I/O schedulers have evolved from elevator algorithms to near-nothing¶
Early Linux used complex I/O schedulers (anticipatory, deadline, CFQ) to optimize seek times on spinning disks. With SSDs having near-zero seek time, the optimal scheduler is often "none" (noop/mq-deadline). The blk-mq (multi-queue block layer), merged in Linux 3.13 (2014), redesigned the entire I/O stack around modern multi-core, multi-queue NVMe hardware.
Flame graphs were invented in 2011 and changed performance analysis forever¶
Brendan Gregg invented flame graphs while at Joyent to visualize stack traces from DTrace and perf profiles. The visualization — where the x-axis is alphabetically sorted (not time-based) and width represents time spent in that function — made it instantly obvious which code paths consumed CPU. Flame graphs are now built into Chrome DevTools, IntelliJ, and most APM tools.
Brendan Gregg's USE method changed how the industry thinks about performance¶
Brendan Gregg, a performance engineer at Netflix (previously Sun/Joyent), created the USE methodology: for every resource, check Utilization, Saturation, and Errors. Published in 2012, USE provides a systematic checklist that prevents the "streetlight effect" — looking only where the tools make it easy to look rather than where the problem actually is.
Load average is the most misunderstood metric in Linux¶
Load average counts both running AND uninterruptible sleeping (D-state) processes, unlike most other Unix systems that only count running processes. This means a system with zero CPU usage but heavy NFS or disk I/O can show a high load average.
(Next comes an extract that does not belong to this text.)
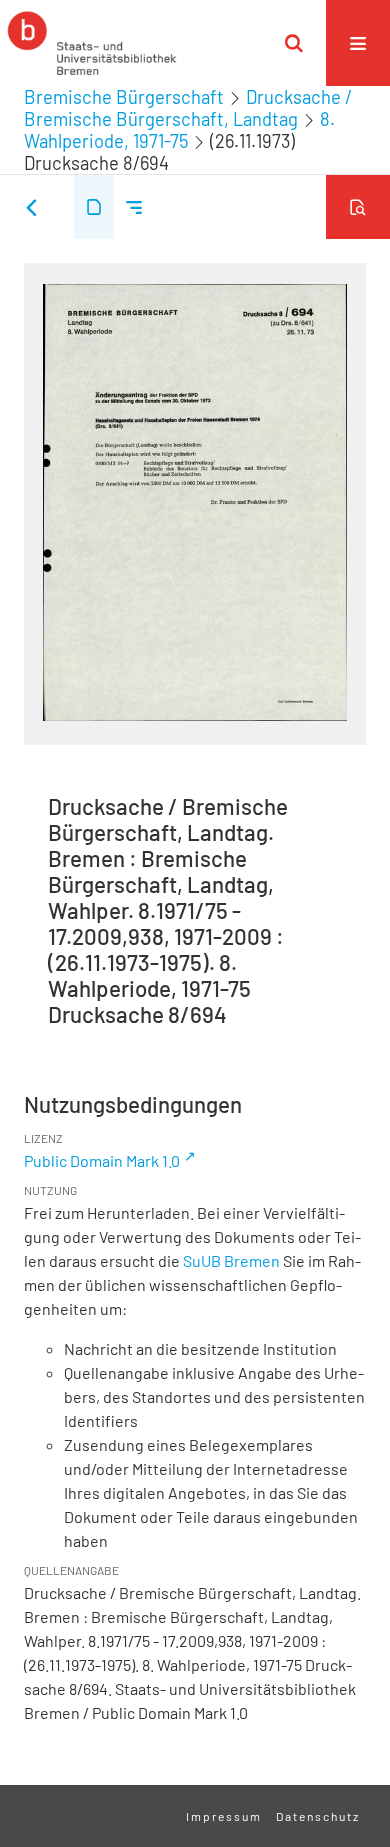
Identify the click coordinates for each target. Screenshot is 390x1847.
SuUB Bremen (231, 1260)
The three numbers (1, 5, 15 minutes) are exponentially damped moving averages, not simple arithmetic means.
The D-state (uninterruptible sleep) cannot be killed, not even by kill -9¶
Processes in D-state (shown as "D" in ps/top) are waiting for I/O to complete and cannot be interrupted by any signal, including SIGKILL. This design exists because interrupting a disk write mid-operation could corrupt data. A process stuck in D-state usually indicates a hardware problem, NFS hang, or kernel bug. The only fix is often a reboot.
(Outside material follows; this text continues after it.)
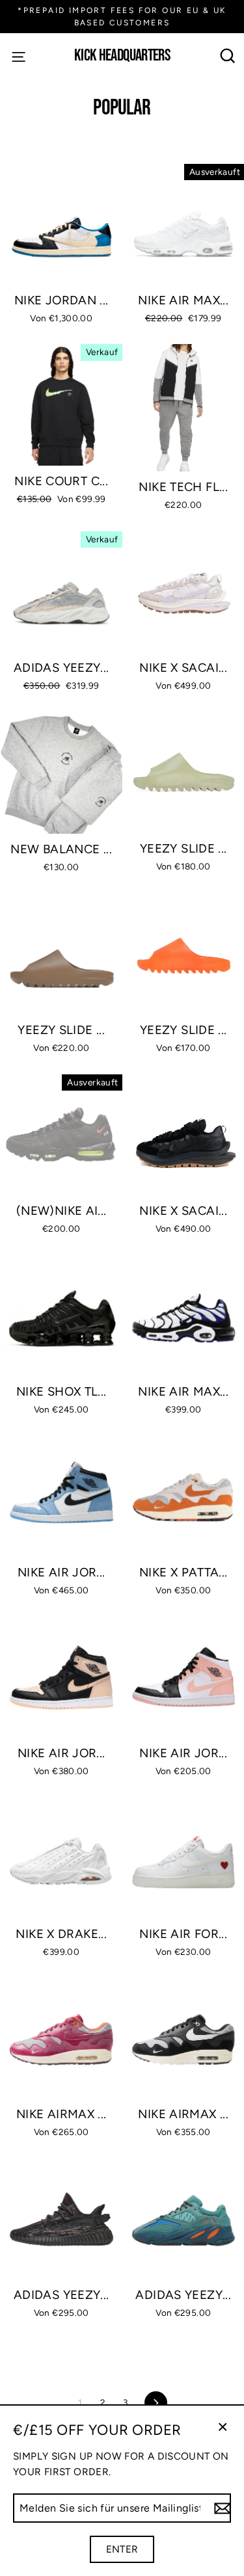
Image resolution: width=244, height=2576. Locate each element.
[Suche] (228, 56)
IO wait percentage lies more than any other metric¶
%iowait in top/vmstat is the percentage of time the CPU was idle while there was outstanding I/O. But it is only measured on idle CPUs — if the system is CPU-busy, iowait drops to zero even if I/O is slow. It also varies wildly between measurement intervals. The correct way to measure I/O performance is iostat -x examining await, r_await, and w_await.
dstat was the universal performance tool — and then it was abandoned¶
dstat, which combined vmstat, iostat, netstat, and ifstat into one color-coded real-time output, was one of the most beloved Linux tools. Its creator, Dag Wieers, stopped maintaining it around 2019. The Python 2-to-3 transition killed it. dool is a community fork, and many admins have switched to glances or btop.
The first 60 seconds of triage follow a known script¶
Brendan Gregg's famous "Linux Performance Analysis in 60 Seconds" prescribes exactly 10 commands: uptime, dmesg | tail, vmstat 1, mpstat -P ALL 1, pidstat 1, iostat -xz 1, free -m, sar -n DEV 1, sar -n TCP,ETCP 1, and top. This checklist has been adopted by SRE teams worldwide and is taught in Netflix's internal training.